### Passage to read
┌──

Being fearful is very common behavior in human beings. It might be little easy for adults to handle their fear, they can not only verbalize what is troubling them but also seek professional help. However, in the case of children, they are unable to verbalize their fear properly and ask for professional help. As a parent, it is your responsibility to check whether there is fear in your child or not, and in case your child is fearful, you need to understand what your child is afraid of.
Understanding Fear in Children
Fear might be very common in some children. Genetic susceptibility might be the reason behind this. Children who are sensitive and emotional are more prone to fear. Children whose parent/s is anxious also are very fearful because they easily imitate from their parents.
If the parents are over protective, it is very likely that children will be growing in constant fear. When the children are too much dependent on their parents, the feelings of helplessness become very common in them. This can even lead to generalized anxiety disorder.
Fear becomes common if the children are in stressful situations. For example, children are fearful when they are separated with their parents, get injured, exams are nearing etc.
Common Fears in Children
As the child begins to learn things, the list of their fears also grows. Some fears are real, for instance the fear of dark, burglary, war, separation, injury are real fears. Some fears are unfounded, for instance fear of monster, ghosts, witches etc.
It is rather easy to deal with the real fears in your child. Let your child understand that you take their fears seriously and they are always there to rescue them when needed. Provide information on the things that they are afraid of. For instance, you can tell them the realities about dark, war, burglary, separation etc. If your child is afraid of intruders, you can ask them to shut doors and windows and tell them that they are perfectly safe. If your child is afraid of insects, teach them about the insects through pictures and videos.
If you are dealing with unfounded fears like super natural beings, tell your child that such things do not actually exist. By letting them understand ghosts and monsters do not exist in real, you will help your child confront their unfounded fears.

└──

### Data extract
┌──

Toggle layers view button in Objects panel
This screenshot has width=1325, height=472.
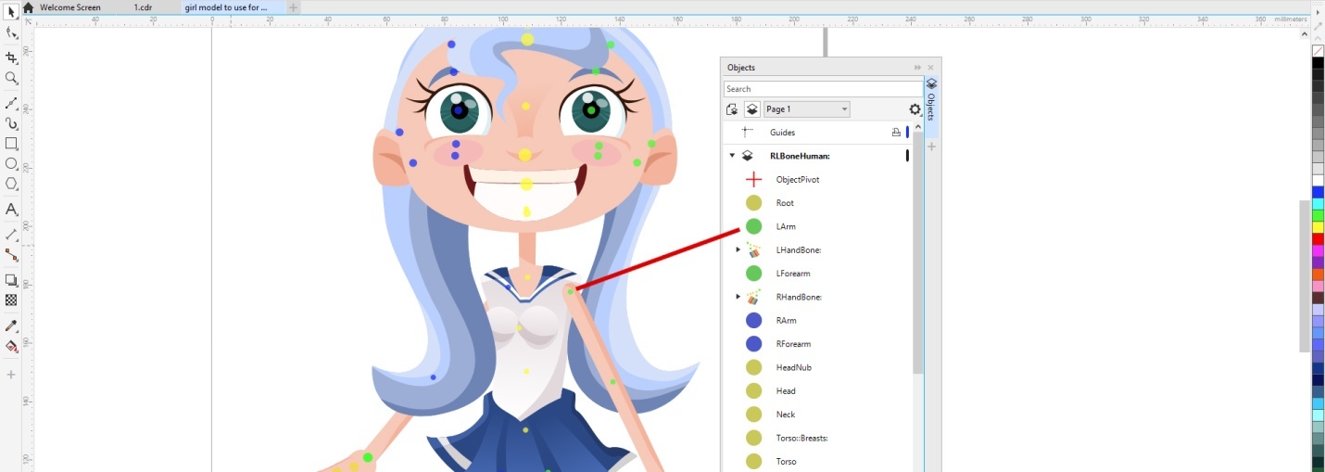[x=752, y=109]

└──

### What is required
Could you carry the passage on children's fears forward from its last sentence? The data here is separate material and has nothing to do with the passage on children's fears.

### Answer box
Overcoming Anxiety and Fear in Babies
Fear is not endemic to older children, even the babies as young as five or six months old also show fear. By the time babies are 5-6 months old, they form a strong bonding with their parents or care givers. Separation, even for a short time, from the parents/caregivers will bring fear in babies. They begin to cry. Some babies enjoy the company of special people (parents, care givers) and when they are separated from these special people they develop anxiety and fear. Babies are also afraid of strangers and when they are in the company of strangers they being to cry.
This kind of fear is temporary in most of the babies. However, if you want to overcome the fear of separation from special people or fear of stranger in your baby, talk to them as much as you can. Also, allow your baby to hang with other people as well. If you see any trace of anxiety in your baby, fill them with assurance. You should never leave your baby crying because it will only worsen their anxiety.
Overcoming Fear and Anxiety in Preschoolers
When the children reach two to three years, they begin to learn to cope with their common emotions like anger, pain, fear etc. One of the common fears in toddlers and preschoolers is related to being overwhelmed with powerful emotions. Since the toddlers already begin to understand things, they also develop fear of irrational things like slipping in the bathroom (that’s why they refuse to go to bathroom alone), fear of dark (that’s why don’t want to switch off the light when they go to bed), fear of loneliness, fear of cockroaches etc.
You can help your toddler overcome such irrational fear by encouraging them speak about their fear and helping them understand that such fears are unfounded. You should never force your child to confront their fear because this might worsen the situation.